На щеках Лизы горели пятна, в глазах стояли слезы. Она, видимо, ненавидела тетку и страдала от ее характера. Иллофиллион мгновенно налил капель в воду из своего пузырька и подал ей, сказав почти шепотом, но так повелительно, что девушка мгновенно повиновалась:
– Выпейте, это сейчас же вас успокоит.
Через несколько минут девушка действительно успокоилась. Красные пятна на щеках исчезли, она улыбнулась мне и спросила, куда я еду. Я ответил, что еду пока в Севастополь, какой маршрут будет дальше, еще не знаю. Лиза удивилась и сказала, что думала, что мы едем в Феодосию или Алушту, ибо греки большей частью живут там.
– Греки? – спросил я с невероятным изумлением. – При чем же здесь греки?
Лиза в свою очередь широко раскрыла свои большие серые глаза и сказала, что ведь мой родственник такой типичный грек, что с него можно лепить греческую статую. Мы с Иллофиллионом весело рассмеялись, а тетка, кисло усмехаясь, сказала, что Лиза, как и все музыкально одаренные люди, неуравновешенна и слишком большая фантазерка. Иллофиллион стал спорить с нею, доказывая, что люди одаренные вовсе не нервнобольные, а наоборот, они только тогда и могут творить, когда найдут в себе столько мужества и верности любимому искусству, что забывают о себе, о своих нервах и личном тщеславии, а в полном спокойствии и самообладании радостно несут свой талант окружающим. Тетка заявила, что для нее это слишком высокие материи, а Лиза вся превратилась в слух, глаза ее загорелись, и она сказала Иллофиллиону:
– Как я много поняла сейчас из ваших слов. Я точно сама себе все это не раз говорила, так мне ясны и близки ваши слова.

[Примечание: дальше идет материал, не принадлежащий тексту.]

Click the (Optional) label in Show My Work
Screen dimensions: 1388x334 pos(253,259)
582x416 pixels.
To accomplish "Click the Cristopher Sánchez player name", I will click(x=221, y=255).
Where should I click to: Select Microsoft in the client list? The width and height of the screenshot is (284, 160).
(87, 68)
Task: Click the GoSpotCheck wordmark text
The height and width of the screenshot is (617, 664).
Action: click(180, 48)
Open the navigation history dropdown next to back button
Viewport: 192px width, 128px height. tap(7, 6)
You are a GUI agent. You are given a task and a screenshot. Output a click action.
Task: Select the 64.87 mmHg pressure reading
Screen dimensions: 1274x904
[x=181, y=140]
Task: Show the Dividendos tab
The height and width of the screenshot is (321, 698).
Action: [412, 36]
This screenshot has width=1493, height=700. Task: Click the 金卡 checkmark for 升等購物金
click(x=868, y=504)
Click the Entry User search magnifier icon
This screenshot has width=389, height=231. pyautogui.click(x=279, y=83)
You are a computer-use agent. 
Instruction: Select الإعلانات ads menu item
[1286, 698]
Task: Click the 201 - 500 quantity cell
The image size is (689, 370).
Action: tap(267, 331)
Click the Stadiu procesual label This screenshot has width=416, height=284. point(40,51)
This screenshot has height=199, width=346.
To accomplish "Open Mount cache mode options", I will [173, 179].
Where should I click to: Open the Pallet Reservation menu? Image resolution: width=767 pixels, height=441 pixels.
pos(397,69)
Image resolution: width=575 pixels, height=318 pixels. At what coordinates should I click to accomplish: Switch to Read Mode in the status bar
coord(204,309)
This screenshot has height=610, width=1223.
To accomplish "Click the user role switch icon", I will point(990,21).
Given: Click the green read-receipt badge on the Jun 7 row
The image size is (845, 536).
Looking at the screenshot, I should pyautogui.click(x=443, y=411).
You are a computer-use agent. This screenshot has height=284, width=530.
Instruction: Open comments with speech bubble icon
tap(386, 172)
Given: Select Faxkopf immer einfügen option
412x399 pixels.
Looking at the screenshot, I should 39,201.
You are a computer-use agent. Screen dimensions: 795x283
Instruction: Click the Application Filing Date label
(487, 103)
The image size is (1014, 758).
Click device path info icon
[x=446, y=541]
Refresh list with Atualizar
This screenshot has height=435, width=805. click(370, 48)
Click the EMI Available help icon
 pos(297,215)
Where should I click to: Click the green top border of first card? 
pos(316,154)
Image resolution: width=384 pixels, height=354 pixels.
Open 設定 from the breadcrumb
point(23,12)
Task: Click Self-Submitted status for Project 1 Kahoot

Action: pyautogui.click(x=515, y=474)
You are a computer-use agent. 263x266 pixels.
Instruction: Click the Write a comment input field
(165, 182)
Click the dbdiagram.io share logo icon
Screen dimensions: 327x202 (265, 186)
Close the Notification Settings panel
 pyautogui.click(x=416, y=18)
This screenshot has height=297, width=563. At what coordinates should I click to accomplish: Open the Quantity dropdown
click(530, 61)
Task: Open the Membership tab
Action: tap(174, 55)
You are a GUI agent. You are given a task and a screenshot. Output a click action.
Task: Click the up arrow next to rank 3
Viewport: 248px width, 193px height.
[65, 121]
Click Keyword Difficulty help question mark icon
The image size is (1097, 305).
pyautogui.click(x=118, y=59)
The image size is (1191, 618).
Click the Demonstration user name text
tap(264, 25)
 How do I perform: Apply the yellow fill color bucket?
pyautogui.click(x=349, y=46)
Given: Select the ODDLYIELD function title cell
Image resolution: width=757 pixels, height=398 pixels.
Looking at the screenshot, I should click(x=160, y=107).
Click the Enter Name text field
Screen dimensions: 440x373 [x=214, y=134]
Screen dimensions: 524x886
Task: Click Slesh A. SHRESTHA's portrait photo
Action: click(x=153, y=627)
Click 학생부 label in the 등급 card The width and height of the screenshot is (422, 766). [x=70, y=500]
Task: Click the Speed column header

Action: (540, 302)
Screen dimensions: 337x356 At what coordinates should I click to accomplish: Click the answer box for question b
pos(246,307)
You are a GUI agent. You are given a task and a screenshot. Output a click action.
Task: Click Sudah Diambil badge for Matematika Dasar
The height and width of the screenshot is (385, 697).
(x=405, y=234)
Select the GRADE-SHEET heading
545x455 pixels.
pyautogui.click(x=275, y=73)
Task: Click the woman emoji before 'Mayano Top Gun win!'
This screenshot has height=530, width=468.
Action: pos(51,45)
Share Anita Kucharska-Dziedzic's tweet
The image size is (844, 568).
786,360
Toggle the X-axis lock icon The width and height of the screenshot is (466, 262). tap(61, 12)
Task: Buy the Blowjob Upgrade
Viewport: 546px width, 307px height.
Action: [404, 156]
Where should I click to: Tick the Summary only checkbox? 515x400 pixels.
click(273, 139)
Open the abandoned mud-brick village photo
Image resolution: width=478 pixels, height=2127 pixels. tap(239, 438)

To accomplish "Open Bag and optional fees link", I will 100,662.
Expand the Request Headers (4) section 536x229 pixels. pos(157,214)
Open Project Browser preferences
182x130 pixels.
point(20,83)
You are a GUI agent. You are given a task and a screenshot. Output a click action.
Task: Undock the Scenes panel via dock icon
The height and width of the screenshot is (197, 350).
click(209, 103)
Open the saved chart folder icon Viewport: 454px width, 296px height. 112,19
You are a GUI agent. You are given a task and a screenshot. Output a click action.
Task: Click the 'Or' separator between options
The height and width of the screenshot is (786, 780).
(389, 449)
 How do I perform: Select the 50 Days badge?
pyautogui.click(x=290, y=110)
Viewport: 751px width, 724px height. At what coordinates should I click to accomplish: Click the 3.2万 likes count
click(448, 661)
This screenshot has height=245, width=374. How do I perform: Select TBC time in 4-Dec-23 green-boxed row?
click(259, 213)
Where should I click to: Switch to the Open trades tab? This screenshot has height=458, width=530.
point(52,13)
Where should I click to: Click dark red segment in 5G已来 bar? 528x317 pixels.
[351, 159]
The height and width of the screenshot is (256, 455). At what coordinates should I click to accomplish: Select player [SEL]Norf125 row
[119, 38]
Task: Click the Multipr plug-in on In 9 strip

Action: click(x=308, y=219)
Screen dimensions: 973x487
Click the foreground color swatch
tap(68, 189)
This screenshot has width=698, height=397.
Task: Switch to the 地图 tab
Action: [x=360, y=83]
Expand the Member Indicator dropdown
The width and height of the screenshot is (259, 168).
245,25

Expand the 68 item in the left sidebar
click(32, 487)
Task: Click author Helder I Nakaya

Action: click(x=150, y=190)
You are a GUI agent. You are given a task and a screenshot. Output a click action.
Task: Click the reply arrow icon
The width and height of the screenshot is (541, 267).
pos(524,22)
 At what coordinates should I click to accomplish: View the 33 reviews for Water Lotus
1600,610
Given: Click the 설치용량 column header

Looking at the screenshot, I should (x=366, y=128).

Видно было, что ей о многом хотелось спросить, чего нельзя было сказать о тетке. Такая любезная и кокетливо поглядывавшая на Иллофиллиона в начале обеда, – сейчас она едва скрывала скуку и досаду.
– Вот вам бы с моей сестрой познакомиться. Она вечно летает в заоблачных высотах и, кроме своих цветов, музыки и книг, ничего в жизни не видит и не замечает. Даже того, что делается под самым ее носом, – несколько тише и более ядовито прибавила она.
Лицо ее отвратительно исказилось от зависти и ревности, очевидно уже давно разъедавших ее сердце. Лицо Лизы стало так бледно, что побелели даже ее розовые губы. Я испугался и быстро протянул ей стакан с водой. Но она не заметила моего движения; ее потемневшие глаза сразу провалились, под ними легли темные тени, и от девушки-ребенка не осталось и следа. Глядя прямо в глаза тетке ненавидящим взглядом, она сказала тихо и раздельно:
– Можно делать подлости, если есть вкус к ним. Можно быть и глупым, раз уж в мозгу чего-то недостает; но чтобы так выдавать себя первому встречному, – для этого надо быть более чем просто глупой. Вы отравили маме ее молодость, а мне – детство. Вы всю жизнь пытались встать между папой и нами. Вам это не удалось, потому что папа честный человек и любит нас с мамой. Неужели же мамину и мою деликатность и сострадание к вам вы принимали за нашу близорукость или глупость? Я бы и сейчас промолчала, если бы ваша наглость не была так возмутительна.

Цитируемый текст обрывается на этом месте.